Christmas always brings us back to the same stories, from ‘How beautiful it is to live!’ to the different adaptations of ‘A Christmas Carol’ by Charles Dickens. Be careful, no problem with that, they are classics for a certain reason. That is not why the body stops asking that, even if they finally give it the same thing, they give it to it with a little twist more than shock a little or remove the spiritnot just hot.
But our Christmas holidays are about to have a little more twisted fun and a bit of bad slime thanks to the latest streaming news. The recent arrival of ‘Two good guys’ on Amazon Prime Video is joined by another fresh proposal for these datesalthough it comes from 1988. It is about the wonderful labor satire ‘Ghosts attack the boss’.
Chinese Christmas stories
Richard Donner’s film has just been added to the HBO Max catalog (it’s also on Amazon Prime Video) just in time for the dates. One of his best approaches to comedy which, furthermore, was the more than expected return of Bill Murray after a sabbatical after the success of ‘Ghostbusters’ and two failed projects that he took very seriously.
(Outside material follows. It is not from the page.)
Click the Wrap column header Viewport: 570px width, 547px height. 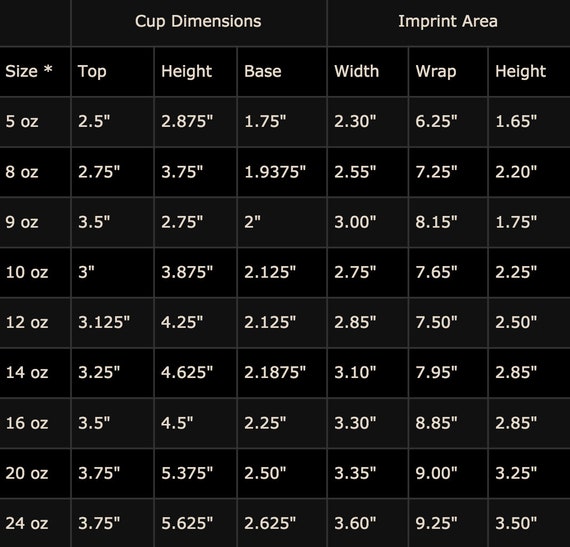(x=448, y=72)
Here Dickens’s ‘A Christmas Carol’ is updated with a set in carnivorous corporate America plus a lot of added metalinguistic layers. Murray is the president of a powerful television network (which also prepares its version of ‘A Christmas Carol’, no joke) who has forgotten his humble origins on his greedy path to success. Before the end of Christmas Eve, he will have the visit of three representations of the past, present and future that will make him have important reflections on life.
The satire of the world of television and successful America that Ronald Reagan promised does not cut it at all. It’s not that he throws darts, he throws machetes at a supposed entrepreneur who is nothing more than a cruel exploiter who is almost impossible to redeem. Screenwriters Mitch Glazer and Michael O’Donoghue (the latter one of the most corrosive writers on Saturday Night Live who was not shy about ridiculing the person who wrote the checks) almost do their job too well in the section of showing the unpleasant part of the protagonist.
‘Ghosts attack the boss’: corrosive satire
Fortunately, Murray is the kind of comedic star who can land such a project, as he manages to make even the most superb characters charming and, why not say, jerks. There is also Richard Donner, with a Sensitivity well adapted towards the general publicwhich helps bring to fruition the film’s shift towards redemption that ‘A Christmas Carol’ has to have.
Murray would undoubtedly be stuck with doing something that went even further with what was shown in the first acts, and that clash of intentions makes the update not round. But yes interesting, and also fun from start to finish. It is a more than great proposal to see the same story as always, but different.